City officials are on board with plans to revamp the aging Clearwater Beach Marina, and draw more users and tourists to the area with a linkage to the popular Beach Walk promenade. 

In working with engineering group Moffat and Nichol Inc., the new vision of further activating the 165-slip recreational and commercial marina with a plaza-type environment will come to life.

The planned Marina Walk project entails establishing an inviting and walkable destination along the waterfront by building a large boardwalk area, adding new floating docks for transient users, and amenities such as eclectic boat-charging stations and ticketing kiosks. 

“Back in October last year, you gave us good direction of where you wanted us to go,” Nicole Pauly, a marine structural engineer with Moffatt and Nichol, said during a Nov. 13 Clearwater City Council work session meeting. 

The initial goals, which remain intact, include replacing the marina docks that have reached the end of their useful life, and an eastward expansion towards Beach Walk. 

New renderings show shade structures, seating and public art along the marina’s edge. 

Since presenting the plan a year ago, Pauly said the team has identified the need to replace and raise the bulkhead, which is a seawall-like structure used to stabilize soil conditions on a shoreline. 

In modernizing the marina, there would also be at least two electric boat-charging stations. 

The team said the plans require dredging in the commercial boating area, but it will not impact the operations of the Clearwater Ferry, which docks at the marina and connects to Dunedin. 

Councilmembers previously expressed concerns about the proposed elimination of parking spaces to make way for the new promenade. Pauly said the team originally planned to cut 60 spaces, but the number has been reduced to 38, and it will still meet parking demands. 

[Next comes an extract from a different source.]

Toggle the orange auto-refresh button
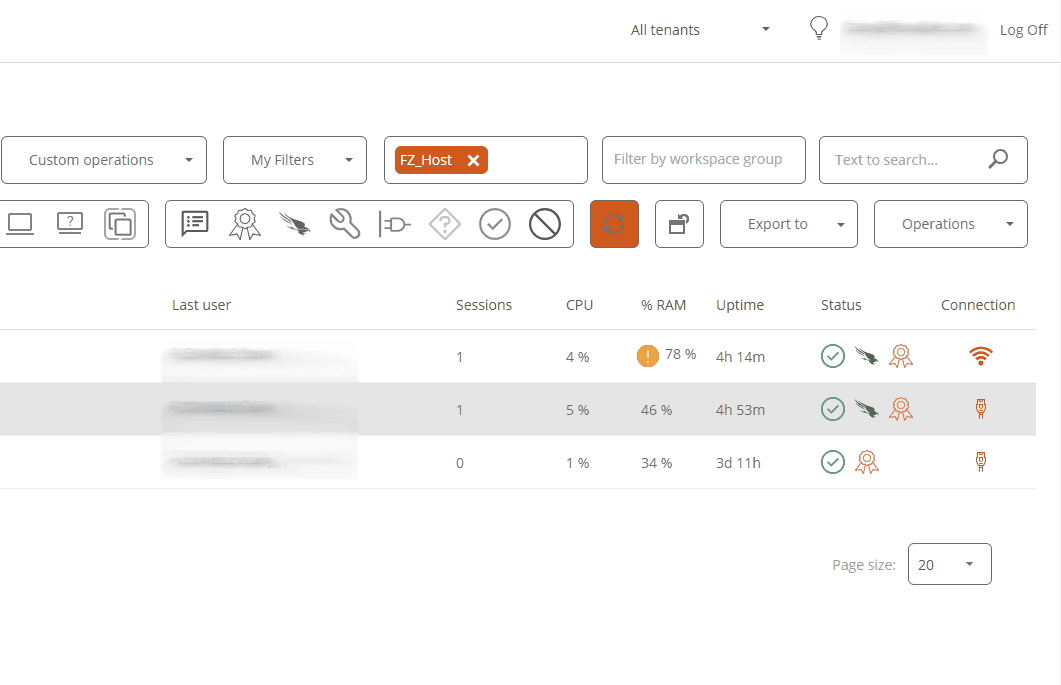click(614, 224)
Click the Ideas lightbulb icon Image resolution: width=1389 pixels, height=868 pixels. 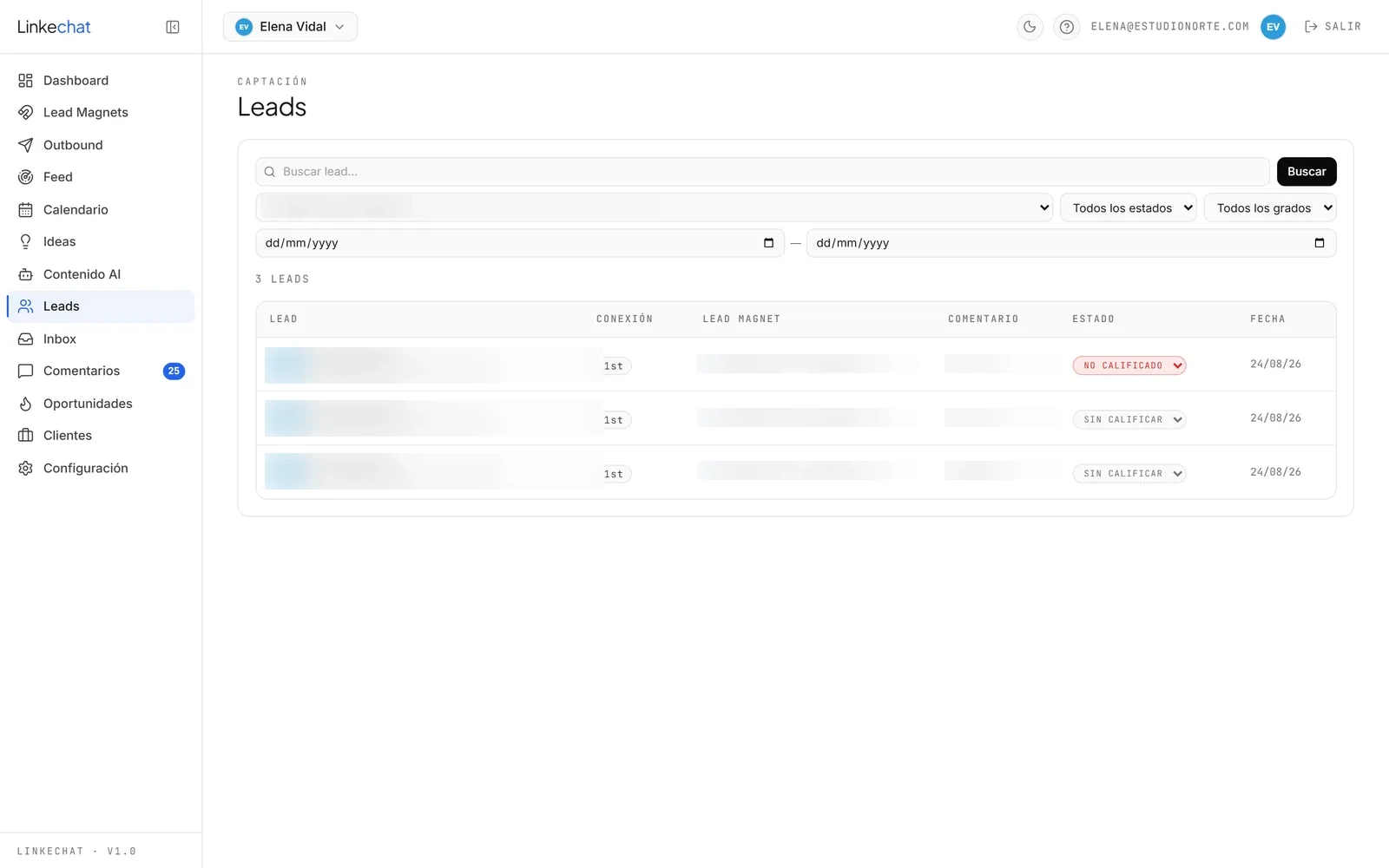click(x=25, y=242)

Due to the additions and bump in supply chain costs, the estimated price tag for the project has jumped from $28 million to $34.6 million.

Pauly said the engineering team has applied for funding through the Pinellas County Tourism Development Council and a grant from the U.S. Fish and Wildlife’s Sportfish Restoration Program, which was created to support fishery conservation and outdoor recreational projects. 

Both funding requests are currently under review. 

Pauly said a general contractor has been selected and will open the sub-contracting bid process in January. The group expects to commence construction in May or June. 

The project would be built in two phases, starting with the west side. The commercial boaters would temporarily relocate to the east side.